#### [Problem to solve]
Could you transcribe all of the data exactly and skip any pictures?

[[ Entries shown, beginning ]]

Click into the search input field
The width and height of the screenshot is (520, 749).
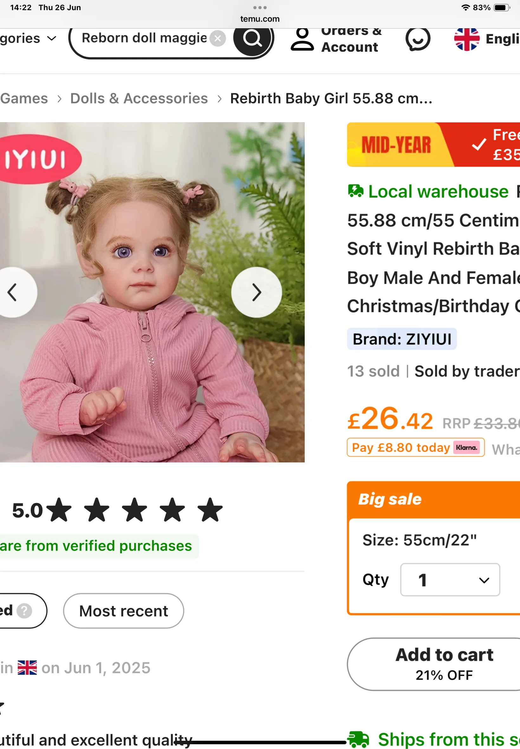pos(143,38)
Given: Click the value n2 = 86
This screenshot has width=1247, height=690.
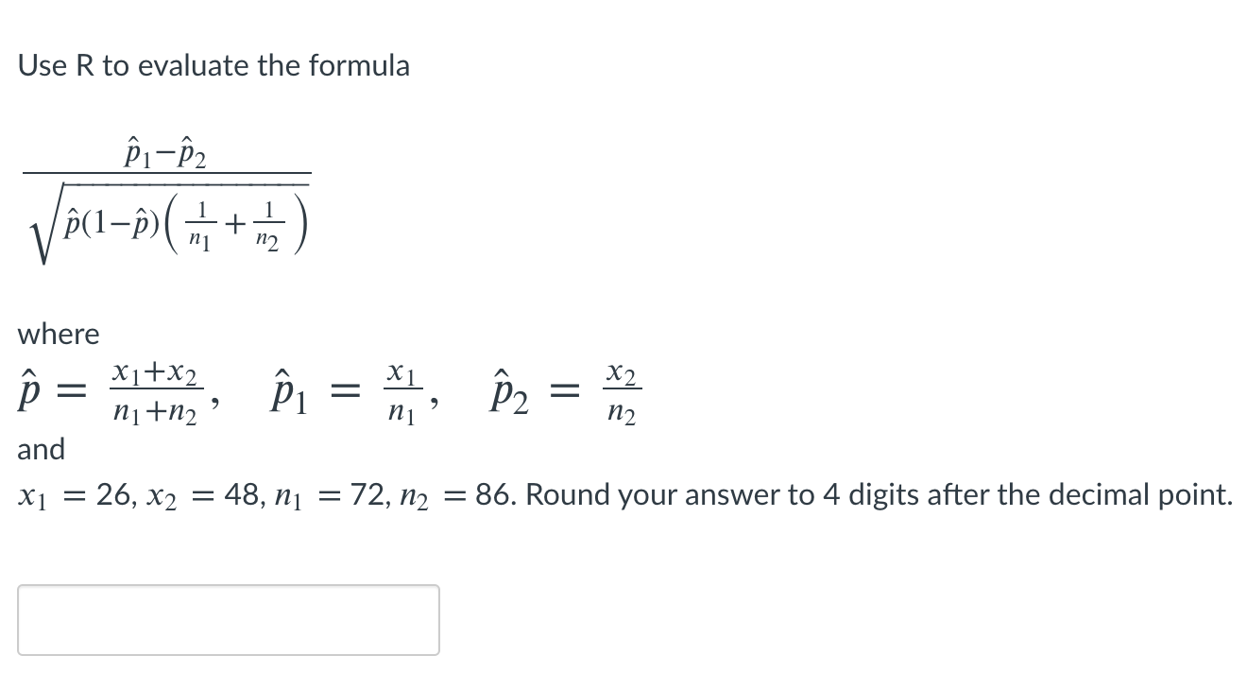Looking at the screenshot, I should 458,493.
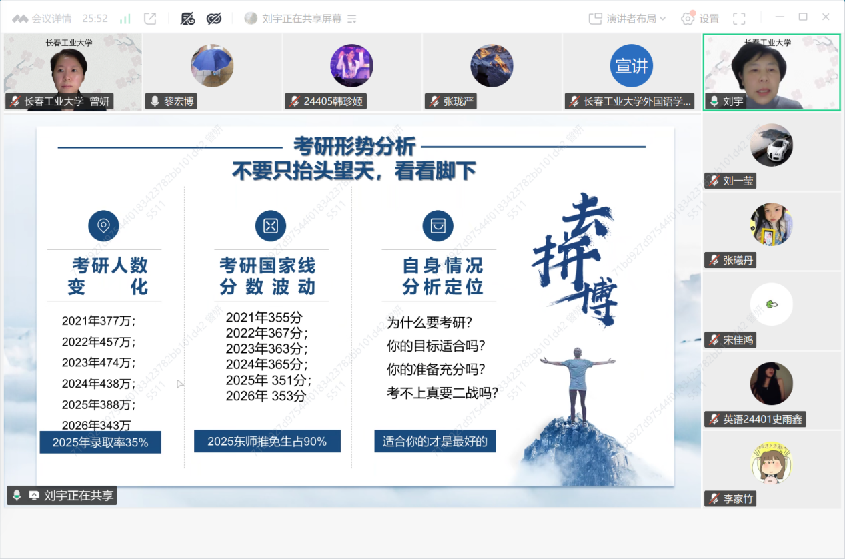Select 张珑严's participant tile
The height and width of the screenshot is (559, 845).
tap(492, 72)
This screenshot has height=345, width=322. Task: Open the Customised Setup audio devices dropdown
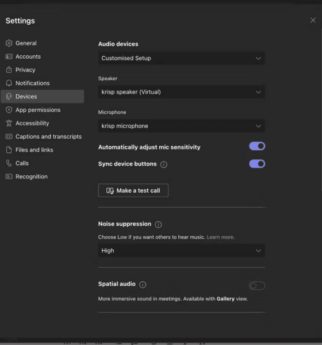pos(182,58)
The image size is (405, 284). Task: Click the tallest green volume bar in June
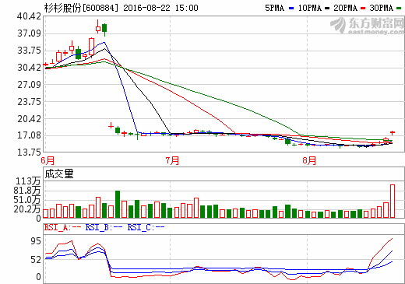[118, 204]
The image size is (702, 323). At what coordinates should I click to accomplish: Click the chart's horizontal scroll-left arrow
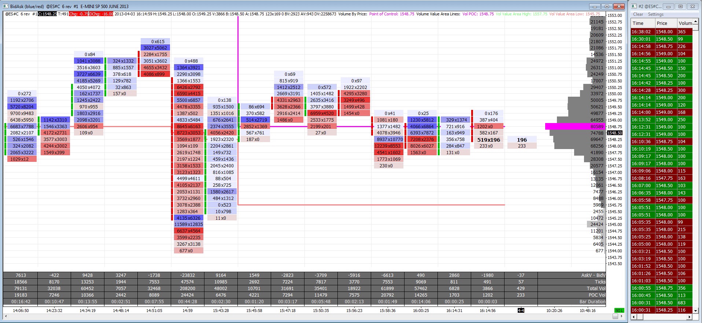point(5,316)
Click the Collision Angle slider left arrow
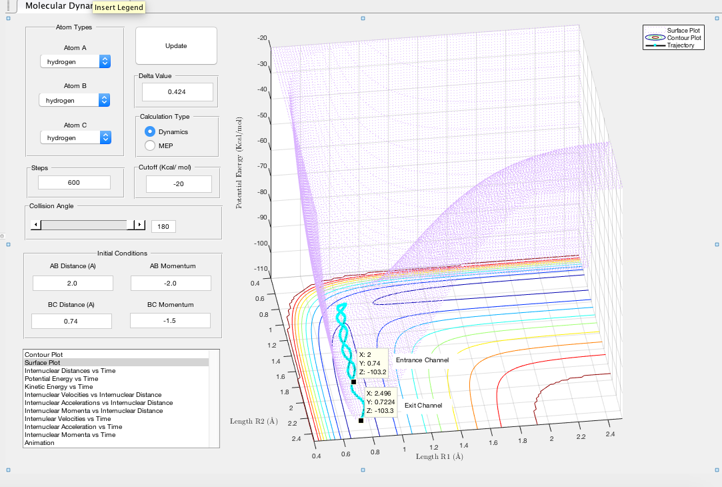 tap(35, 225)
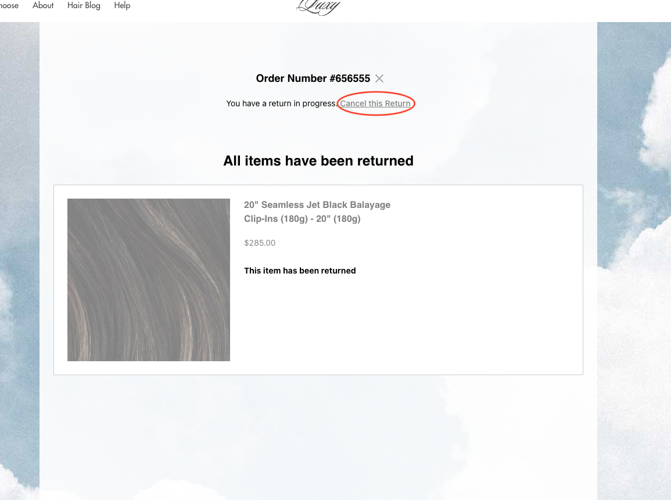Select the Order Number #656555 heading
The height and width of the screenshot is (500, 671).
pos(313,78)
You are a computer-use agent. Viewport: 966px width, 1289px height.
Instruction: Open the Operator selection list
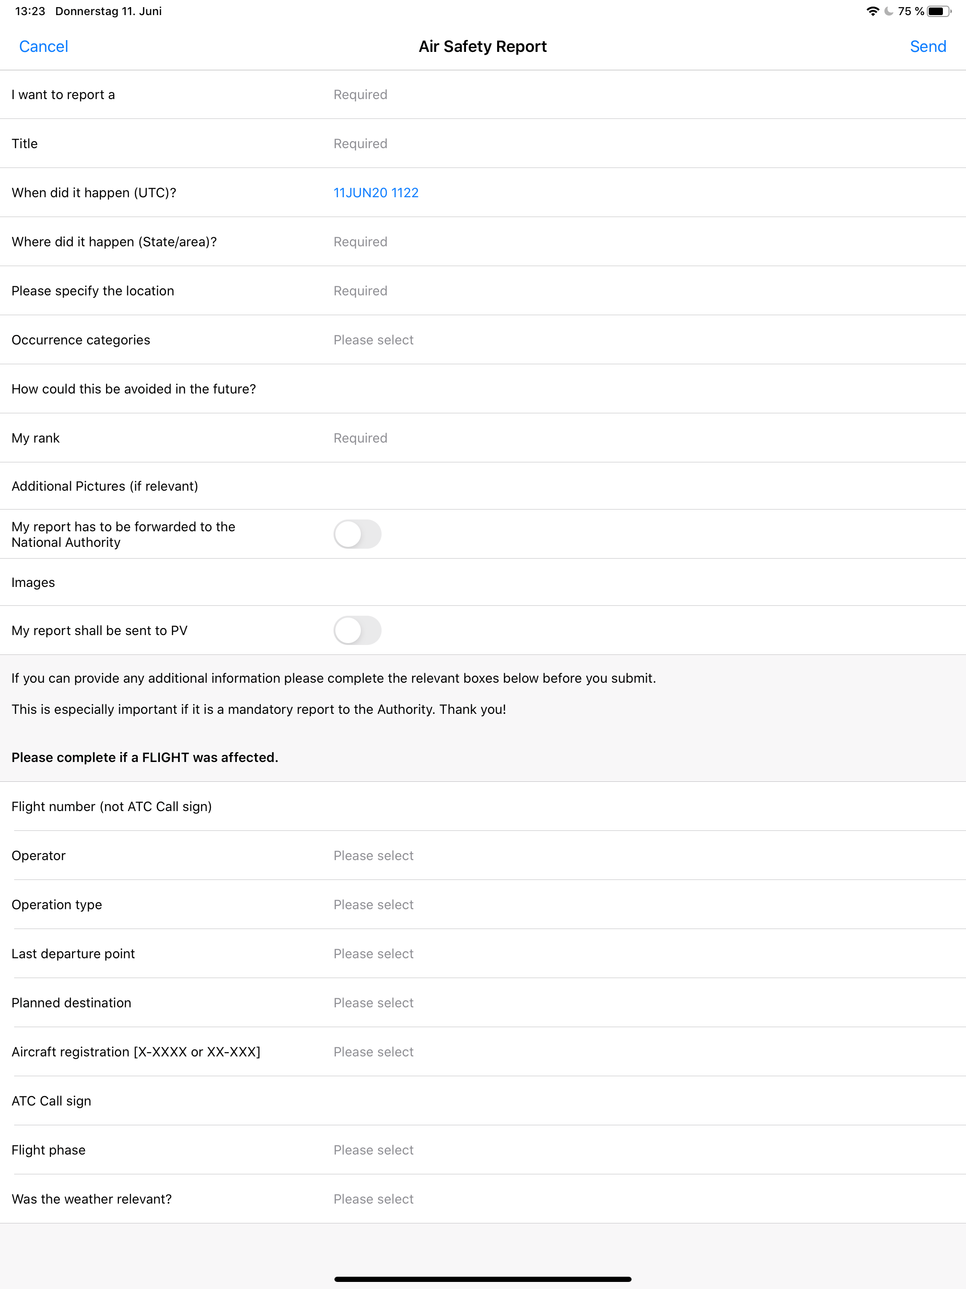(x=373, y=855)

[[ Entries shown, end ]]

#### [Answer section]
Click into the search input field
The width and height of the screenshot is (520, 749).
pos(143,38)
Given: Click the value n2 = 86
This screenshot has width=1247, height=690.
Looking at the screenshot, I should 458,493.
Select 张珑严's participant tile
The height and width of the screenshot is (559, 845).
tap(492, 72)
This screenshot has height=345, width=322. Task: Open the Customised Setup audio devices dropdown
pos(182,58)
The image size is (405, 284). Task: Click the tallest green volume bar in June
[118, 204]
The image size is (702, 323). At what coordinates should I click to accomplish: Click the chart's horizontal scroll-left arrow
point(5,316)
Click the Collision Angle slider left arrow
 tap(35, 225)
Select the Order Number #656555 heading
The height and width of the screenshot is (500, 671).
pos(313,78)
You are a computer-use agent. Viewport: 966px width, 1289px height.
Instruction: Open the Operator selection list
(x=373, y=855)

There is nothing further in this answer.